Matt Smalley at the European Cancer Stem Cell Research Institute at Cardiff University led the research and the tests were conducted with colleagues from the UK, Brazil and Spain.

He stated that the research involved using a genetic ‘trick’ in a bid to study how a single genetic error was able to manifest in two different cell types and what would happen if different errors were placed in a single cell type.

This led the research team to discover that there is one cell type in the breast tissue that is linked to the most aggressive form of the disease in humans.

The researchers commenced a part of the study by creating the same genetic error in two cell types. In another section of the test they created different errors in one cell type. They found that some cancers which formed in one particular cell type resembled the most common breast cancer types found in humans.

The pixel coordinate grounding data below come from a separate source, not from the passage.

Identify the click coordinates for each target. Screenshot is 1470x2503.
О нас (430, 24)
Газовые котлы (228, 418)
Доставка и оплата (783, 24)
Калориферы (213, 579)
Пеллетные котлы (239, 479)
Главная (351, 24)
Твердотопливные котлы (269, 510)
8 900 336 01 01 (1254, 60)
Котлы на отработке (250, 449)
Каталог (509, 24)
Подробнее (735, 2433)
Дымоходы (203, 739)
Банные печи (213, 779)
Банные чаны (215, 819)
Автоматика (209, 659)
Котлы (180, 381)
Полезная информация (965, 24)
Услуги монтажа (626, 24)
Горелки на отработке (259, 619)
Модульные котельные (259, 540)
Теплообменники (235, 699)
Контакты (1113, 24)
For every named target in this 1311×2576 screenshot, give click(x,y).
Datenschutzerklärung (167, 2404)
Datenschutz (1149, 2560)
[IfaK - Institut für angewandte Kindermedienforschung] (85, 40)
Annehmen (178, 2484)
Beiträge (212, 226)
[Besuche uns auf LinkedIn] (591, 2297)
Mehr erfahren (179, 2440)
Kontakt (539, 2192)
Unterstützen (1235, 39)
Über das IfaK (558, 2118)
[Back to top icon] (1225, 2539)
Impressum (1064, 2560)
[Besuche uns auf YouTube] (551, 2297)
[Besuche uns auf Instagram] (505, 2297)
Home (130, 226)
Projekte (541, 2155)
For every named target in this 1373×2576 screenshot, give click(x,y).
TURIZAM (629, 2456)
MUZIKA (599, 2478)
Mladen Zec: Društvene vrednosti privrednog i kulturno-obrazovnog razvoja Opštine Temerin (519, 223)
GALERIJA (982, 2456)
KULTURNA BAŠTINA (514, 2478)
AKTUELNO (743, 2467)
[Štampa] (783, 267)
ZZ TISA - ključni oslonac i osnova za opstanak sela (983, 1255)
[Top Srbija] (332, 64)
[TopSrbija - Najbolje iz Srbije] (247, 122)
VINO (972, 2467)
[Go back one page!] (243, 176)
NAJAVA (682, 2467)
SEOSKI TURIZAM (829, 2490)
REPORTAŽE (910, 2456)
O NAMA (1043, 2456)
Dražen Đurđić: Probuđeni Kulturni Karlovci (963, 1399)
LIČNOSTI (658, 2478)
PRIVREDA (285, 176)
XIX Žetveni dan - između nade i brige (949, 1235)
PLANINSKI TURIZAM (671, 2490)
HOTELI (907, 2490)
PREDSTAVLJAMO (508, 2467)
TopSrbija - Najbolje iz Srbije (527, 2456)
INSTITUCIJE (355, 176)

According to Dr Smalley the cell type responded to normal menstruation cycles, as well as to pregnancy hormones, by dividing in an attempt to create the extra cells that are required for breastfeeding.

The scientists are of the opinion that breast cancer commences when the cells go awry and start dividing at the wrong time.

The results that have been achieved add to the understanding that scientists have regarding the origins of the diversity of breast cancer. It also emphasises the need to understand the mechanisms of this particular cell type in order to better understand the process of development of breast cancer.

These results have placed scientists closer to personalisation of breast cancer medication as they will know if a specific drug is suitable for a particular breast cancer type.